Neo-intimal hyperplasia represents an increase in the number of smooth muscle cells (SMC's) between the endothelium and the internal elastic lamina of a blood vessel.
When intimal hyperplasia occurs, de novo thickening of the intimal layer, or vessel wall may result, causing the vessel to become quickly and progressively stenosed, or even occluded (often in association with thrombosis). Proliferation of arterial SMC's commonly occurs when a blood vessel has its intima damaged, deformed, or disturbed during surgery. Surgical anastomoses, in particular associated with bypass grafts (in which a vein, or synthetic substitute is anastomosed to an artery), typically may result in SMC proliferation and consequently, stenosis.
A significant number of arterial bypass grafts fail, i.e. become occluded, in the first one to six months following surgery, but occlusion may still occur up to two years following. In these cases, it is SMC intimal hyperplasia that often is responsible for causing stenosis of the vessel lumen eventually resulting perhaps, in complete occlusion. SMC intimal hyperplasia occurs most commonly around the more distal (usually venous end) anastomosis and in the “native” vessel wall opposite the anastomosis. SMC intimal hyperplasia can occur at the proximal arterial anastomosis also and along parts of the graft itself.
A graft is commonly anastomosed to the native vessel in one of three ways: “end-to-end”, “end-to-side”, or “side-to-side”. Of these techniques, end-to-side and side-to-side are more common than end-to-end.
WO 2007/010295 A1 discloses an external vessel stent having an essentially non-porous outer layer and a biodegradable inner layer. The outer layer is relatively rigid and provides a structural framework, whereas the inner layer is relatively fast-degrading.
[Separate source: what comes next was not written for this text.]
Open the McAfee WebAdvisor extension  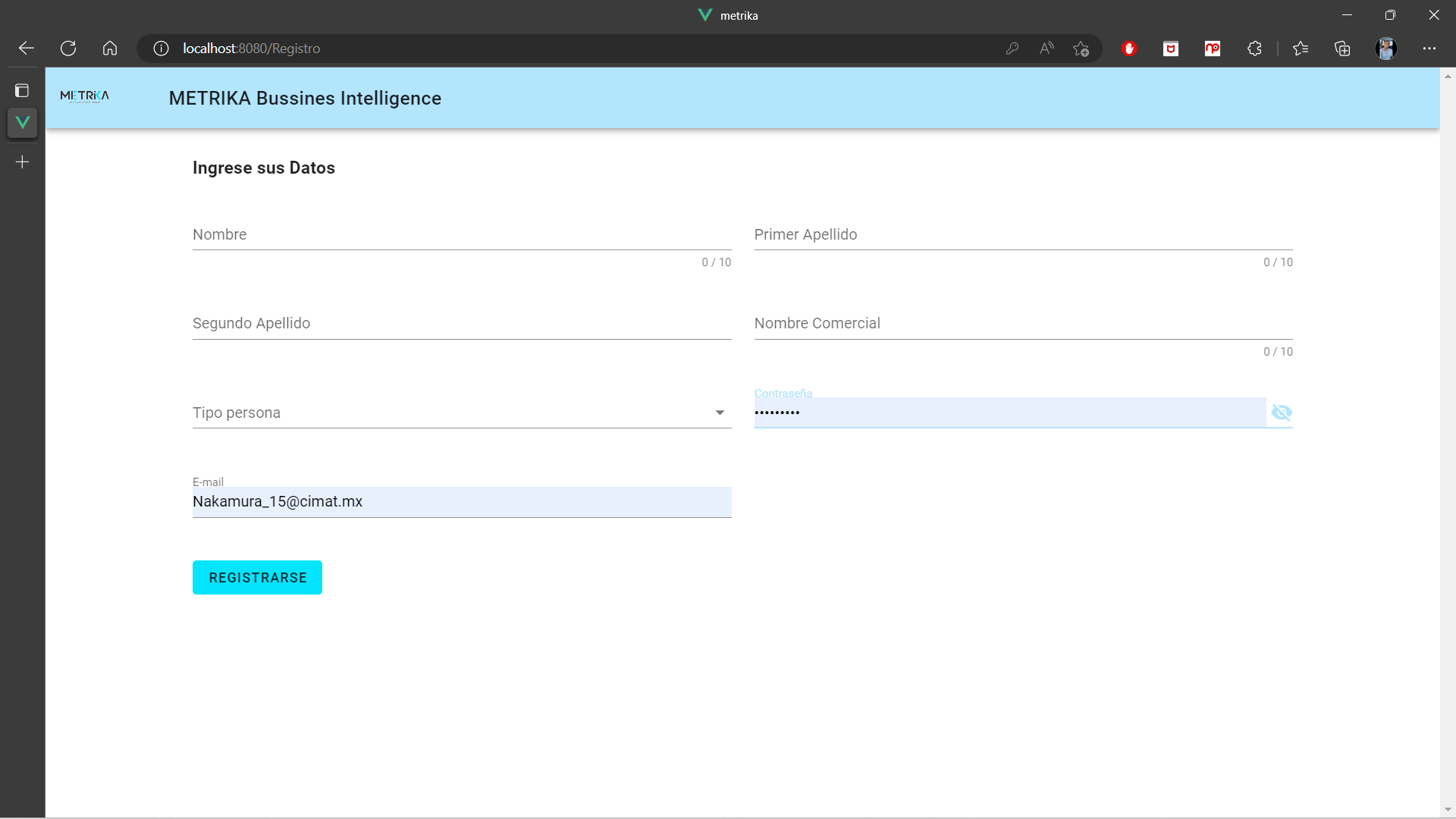click(1170, 48)
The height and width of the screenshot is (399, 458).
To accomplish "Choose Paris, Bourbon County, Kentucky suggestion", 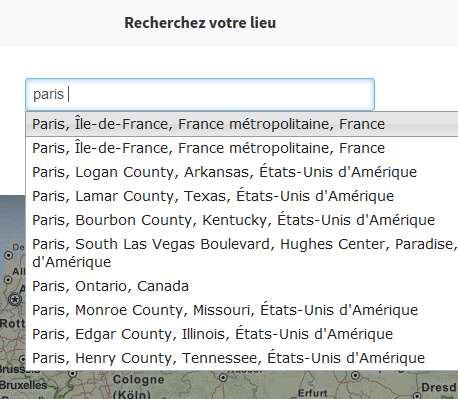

When the stent of WO 2007/010295 A1 is implanted around an anastomosis, the stent attracts serous fluid and new micro-vessels begin to grow primarily as a result of its internal collagen sponge construction. These micro-vessels, which are initially single cell wall thick endothelial cells, tend ultimately to produce large amounts of nitric oxide, which is known to be directly inhibitory on the build-up of SMCs on the inside of the anastomosis. Increasing the rate at which micro-vessels form will therefore reduce the build-up of SMCs, limiting SMC neointimal hyperplasia and hence, increase the success rate of vascular bypass grafts.
According to a first aspect of the invention, there is provided a vascular stent for placement around an outside of a circulatory anastomosis; the vascular stent comprising a laminated body having a biodegradable inner collagen (sponge) layer and a perforated outer (dense) collagen (sheet) layer arranged around the biodegradable inner collagen layer.
When using the prior art stent of WO 2007/010295 A1, the outer collagen layer is so dense that it will take several months for it to be phagocytosed by macrophage cells circulating in the blood stream, whereas the inner collagen layer is relatively biodegradable and will be phagocytosed ideally in around one to four weeks. However, during the first few days (before the inner collagen layer has been phagocytosed), the surface area of the inner collagen layer presented to the early micro-vessels (and hence macrophage cells) is relatively small (i.e. only the ends of the inner collagen layer). This therefore restricts the production of nitric oxide during the first few days after the stent is implanted at surgery.
Using a perforated outer collagen layer in the present invention allows micro-blood vessel ingrowth from the outside of the device and increases the size of surface area of the unperforated inner collagen layer that is presented to the micro-vessels from the outset and which therefore can be immediately phagocytosed. This in turn encourages the growth of nitric oxide producing cells, thereby both increasing the overall production of nitric oxide and improving the distribution of nitric oxide along the length of the stent. The perforated outer layer therefore reduces the build-up of SMCs and increases the success rate of arterial bypass grafts compared to the stent of WO 2007/010295 A1.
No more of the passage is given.